RT-qPCR with chimeric dU stem-loop primer is efficient for the detection of bacterial small RNAs.

Small non-coding RNAs are considered be involved in the regulation of multiple cellular processes. Quantitative reverse transcription PCR (RT-qPCR) is widely used in the detection of eukaryotic microRNA, and the stem-loop primers can improve the specificity and efficiency of reverse transcription. However, the loop structure of primers probably influence the next quantitative amplification due to the base stacking and steric hindrance. Here, we designed a chimeric stem-loop primer with a deoxyuracil (dU) base located near the RNA matching part.
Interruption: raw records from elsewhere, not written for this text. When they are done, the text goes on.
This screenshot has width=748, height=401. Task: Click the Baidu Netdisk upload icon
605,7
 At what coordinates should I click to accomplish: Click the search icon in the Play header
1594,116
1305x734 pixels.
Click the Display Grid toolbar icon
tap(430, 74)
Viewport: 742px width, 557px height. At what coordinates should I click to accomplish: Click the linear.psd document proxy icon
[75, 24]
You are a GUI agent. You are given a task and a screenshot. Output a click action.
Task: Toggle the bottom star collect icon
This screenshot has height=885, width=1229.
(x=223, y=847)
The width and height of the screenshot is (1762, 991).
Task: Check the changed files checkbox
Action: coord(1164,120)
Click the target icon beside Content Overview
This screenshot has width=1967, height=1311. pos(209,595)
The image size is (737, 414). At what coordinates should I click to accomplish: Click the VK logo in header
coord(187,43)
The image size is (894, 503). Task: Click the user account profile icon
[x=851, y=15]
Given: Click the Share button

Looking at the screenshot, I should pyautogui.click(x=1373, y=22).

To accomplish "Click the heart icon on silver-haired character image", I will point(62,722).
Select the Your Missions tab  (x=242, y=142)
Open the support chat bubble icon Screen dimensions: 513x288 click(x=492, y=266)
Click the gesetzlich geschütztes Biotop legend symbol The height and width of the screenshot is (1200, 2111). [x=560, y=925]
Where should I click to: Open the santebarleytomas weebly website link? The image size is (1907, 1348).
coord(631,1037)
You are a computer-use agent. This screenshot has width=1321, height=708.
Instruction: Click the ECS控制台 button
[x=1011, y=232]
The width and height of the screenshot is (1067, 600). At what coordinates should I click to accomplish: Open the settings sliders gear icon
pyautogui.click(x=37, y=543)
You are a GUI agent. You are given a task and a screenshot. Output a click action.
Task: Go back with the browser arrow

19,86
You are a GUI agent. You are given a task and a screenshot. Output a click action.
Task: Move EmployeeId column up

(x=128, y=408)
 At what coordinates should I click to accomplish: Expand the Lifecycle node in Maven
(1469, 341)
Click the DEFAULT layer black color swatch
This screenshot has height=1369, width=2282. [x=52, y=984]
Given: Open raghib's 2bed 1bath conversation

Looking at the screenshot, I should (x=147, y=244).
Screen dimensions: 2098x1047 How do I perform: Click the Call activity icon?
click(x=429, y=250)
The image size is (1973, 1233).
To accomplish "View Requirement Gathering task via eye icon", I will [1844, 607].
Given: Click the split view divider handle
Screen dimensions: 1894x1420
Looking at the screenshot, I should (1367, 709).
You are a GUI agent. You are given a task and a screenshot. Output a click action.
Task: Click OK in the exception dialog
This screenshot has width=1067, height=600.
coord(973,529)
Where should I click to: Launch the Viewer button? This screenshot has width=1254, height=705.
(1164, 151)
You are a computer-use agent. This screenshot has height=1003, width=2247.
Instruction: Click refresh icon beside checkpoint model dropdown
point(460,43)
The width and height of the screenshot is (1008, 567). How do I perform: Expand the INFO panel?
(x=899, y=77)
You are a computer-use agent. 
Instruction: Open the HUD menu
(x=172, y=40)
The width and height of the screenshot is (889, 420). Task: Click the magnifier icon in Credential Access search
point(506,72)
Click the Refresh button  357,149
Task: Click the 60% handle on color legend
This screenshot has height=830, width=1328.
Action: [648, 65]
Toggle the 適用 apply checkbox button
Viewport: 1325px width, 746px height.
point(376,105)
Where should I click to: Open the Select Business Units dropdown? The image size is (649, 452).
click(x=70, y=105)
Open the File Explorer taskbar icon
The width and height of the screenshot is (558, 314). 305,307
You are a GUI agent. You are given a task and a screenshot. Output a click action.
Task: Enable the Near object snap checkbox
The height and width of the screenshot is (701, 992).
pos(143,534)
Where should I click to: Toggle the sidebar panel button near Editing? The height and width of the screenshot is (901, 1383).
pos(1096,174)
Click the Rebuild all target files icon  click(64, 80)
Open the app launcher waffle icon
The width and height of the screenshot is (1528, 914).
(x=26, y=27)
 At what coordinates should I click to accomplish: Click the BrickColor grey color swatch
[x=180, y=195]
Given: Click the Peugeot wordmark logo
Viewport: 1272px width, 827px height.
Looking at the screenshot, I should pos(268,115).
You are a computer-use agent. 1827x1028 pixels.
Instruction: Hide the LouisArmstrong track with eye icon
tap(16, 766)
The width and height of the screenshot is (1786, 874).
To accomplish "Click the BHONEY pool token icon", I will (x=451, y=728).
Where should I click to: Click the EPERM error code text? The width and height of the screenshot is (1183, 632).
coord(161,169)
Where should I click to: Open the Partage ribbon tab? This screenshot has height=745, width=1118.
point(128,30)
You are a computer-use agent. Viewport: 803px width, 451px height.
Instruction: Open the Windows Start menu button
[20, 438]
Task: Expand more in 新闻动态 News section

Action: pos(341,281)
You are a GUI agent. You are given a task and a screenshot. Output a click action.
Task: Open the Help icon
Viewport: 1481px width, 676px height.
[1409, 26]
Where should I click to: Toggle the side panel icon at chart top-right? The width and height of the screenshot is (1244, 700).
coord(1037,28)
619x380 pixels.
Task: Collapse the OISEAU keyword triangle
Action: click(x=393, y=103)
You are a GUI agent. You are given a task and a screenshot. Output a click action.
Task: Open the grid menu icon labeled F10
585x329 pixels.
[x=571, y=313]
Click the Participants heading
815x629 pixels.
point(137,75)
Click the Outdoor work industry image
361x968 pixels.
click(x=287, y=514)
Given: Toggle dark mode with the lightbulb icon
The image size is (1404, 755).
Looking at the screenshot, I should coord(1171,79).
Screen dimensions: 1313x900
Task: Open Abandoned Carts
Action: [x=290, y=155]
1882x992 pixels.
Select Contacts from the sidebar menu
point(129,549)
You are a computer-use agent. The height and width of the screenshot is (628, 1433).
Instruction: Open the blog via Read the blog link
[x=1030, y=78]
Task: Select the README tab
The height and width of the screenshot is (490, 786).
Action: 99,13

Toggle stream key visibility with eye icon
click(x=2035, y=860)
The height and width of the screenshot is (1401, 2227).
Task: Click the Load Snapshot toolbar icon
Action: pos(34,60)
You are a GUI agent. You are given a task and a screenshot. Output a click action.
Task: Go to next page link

After the reverse transcription, uracil-DNA glycosylase (UDG) treatment was used to remove the dU base and destroy the stem-loop structure of RT product. Enzymatic assay confirmed that the recombinant UDG could efficiently eliminate the dU base in the oligonucleotide. Transcriptions of two small RNAs (TFF and ryeA) in Escherichia coli were detected by RT-qPCR with different primers. Results showed that the use of the chimeric dU stem-loop primer and UDG treatment could enhance the detection specificity and sensitivity about 1.1- to 3.4-fold, compared to those with traditional stem-loop primer and linear primer. Total RNA of 1-10 pg was enough for efficient detection with the chimeric stem-loop primers. In a word, this strategy could promote the RT-qPCR detection efficiency on the transcription of bacterial small RNAs even in trace samples and can facilitate the detection of exiguous change in cellular metabolism.